This week we’ve got a stripped-back Indian FTR 1200 from France, thoughts on the return of Buell, and a details of tweaked Honda Gold Wing from Italy. And we take a look at BAAK’s new custom workshop in Los Angeles.
Indian FTR 1200 by Sur Les Chapeaux De Roues The SLCDR workshop is in the middle of nowhere—the tiny village of Tréméven in Brittany, France. But shop founder Manuel Jouan has a sense of style (and the skills) to rival any of his cosmopolitan competitors.
This FTR 1200 is his latest build, and it’s a little deceptive. “Substantial work has been done on this bike, even if it’s not apparent at first glance,” he says.
The rear of the frame has been completely rebuilt, and Manuel has built a new aluminum fuel tank to fit around it. The tank is under the saddle, and now runs almost the entire length of the frame.
Removing the stock air box has freed up space to increase the tank capacity, which is now five liters more than the 13 liters of the original. The new saddle is upholstered in leather, and Manuel has hand-formed a compact aluminum tail unit to cover the new frame tubing.
To showcase the 1,203cc V-twin, he’s also repositioned the oil cooler, and snuck a tiny lithium battery into a box under the swingarm. And the huge stock muffler is gone: there’s new pipework terminated with a more compact SC Project muffler.
The stock headlight surround is gone too, with the lens now housed within a conventional bucket, and the indicators have been swapped out for small Kellerman units.
The fake aluminum ‘tank’ cover is new, and now holds the instruments as well as a pop-up cap. The paint is sober but elegant, with a mix of gray and metallic black.
“The ‘working directive’ on this bike was to purify as much as possible, while keeping the functionality,” says Manuel. “All the plastic parts and covers have therefore been removed or remanufactured, with better materials.”
It’s a classy and restrained update for a bike that already looks good straight out the box. We reckon it’ll be perfect for blasting around the picturesque coastal roads of Brittany. [More | Images by Charles Séguy]
The Return of Buell (kind of) The saga of the Great American Sportbike continues. Buell is a name that just won’t go away, and liquidation specialist Bill Melvin has just resuscitated it again.
Melvin was the man Harley-Davidson turned to when it shut down the brand in 2009. And when Erik Buell hit trouble with his reborn Erik Buell Racing company in 2016, Melvin was the man who stepped in once again.

**What you should do**
Reproduce the motorcycle roundup from the words "It’s a classy" through "in once again.", swapping "liquidation specialist" for "restructuring specialist".

**Data supplied**
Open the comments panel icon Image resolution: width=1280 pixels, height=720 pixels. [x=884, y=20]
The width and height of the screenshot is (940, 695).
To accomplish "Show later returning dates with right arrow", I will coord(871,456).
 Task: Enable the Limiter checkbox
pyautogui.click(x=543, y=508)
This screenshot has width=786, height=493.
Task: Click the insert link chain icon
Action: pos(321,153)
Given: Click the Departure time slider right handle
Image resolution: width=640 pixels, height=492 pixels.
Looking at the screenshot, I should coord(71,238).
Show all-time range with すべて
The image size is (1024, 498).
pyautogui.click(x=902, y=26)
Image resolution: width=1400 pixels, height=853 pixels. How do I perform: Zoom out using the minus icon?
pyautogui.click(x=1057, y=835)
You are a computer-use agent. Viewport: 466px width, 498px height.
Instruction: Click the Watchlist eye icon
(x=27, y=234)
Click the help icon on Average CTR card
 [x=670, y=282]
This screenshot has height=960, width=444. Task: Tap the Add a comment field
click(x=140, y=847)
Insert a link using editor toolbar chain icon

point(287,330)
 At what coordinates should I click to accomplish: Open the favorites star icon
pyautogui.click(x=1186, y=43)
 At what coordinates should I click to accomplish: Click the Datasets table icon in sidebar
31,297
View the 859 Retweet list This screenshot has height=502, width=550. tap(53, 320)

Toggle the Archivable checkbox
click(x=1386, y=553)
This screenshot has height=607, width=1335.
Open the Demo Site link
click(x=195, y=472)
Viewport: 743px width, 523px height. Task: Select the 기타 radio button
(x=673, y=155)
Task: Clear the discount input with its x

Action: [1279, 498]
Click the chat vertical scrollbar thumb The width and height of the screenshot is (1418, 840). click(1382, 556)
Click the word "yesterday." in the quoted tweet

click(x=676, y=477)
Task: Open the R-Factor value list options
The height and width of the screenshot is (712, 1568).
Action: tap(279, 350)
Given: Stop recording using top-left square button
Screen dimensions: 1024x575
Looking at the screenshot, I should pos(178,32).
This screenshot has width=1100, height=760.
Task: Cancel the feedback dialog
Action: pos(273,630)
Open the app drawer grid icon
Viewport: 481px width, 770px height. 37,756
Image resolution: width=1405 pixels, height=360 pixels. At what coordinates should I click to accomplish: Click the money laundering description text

**Result below**
It’s a classy and restrained update for a bike that already looks good straight out the box. We reckon it’ll be perfect for blasting around the picturesque coastal roads of Brittany. [More | Images by Charles Séguy]
The Return of Buell (kind of) The saga of the Great American Sportbike continues. Buell is a name that just won’t go away, and restructuring specialist Bill Melvin has just resuscitated it again.
Melvin was the man Harley-Davidson turned to when it shut down the brand in 2009. And when Erik Buell hit trouble with his reborn Erik Buell Racing company in 2016, Melvin was the man who stepped in once again.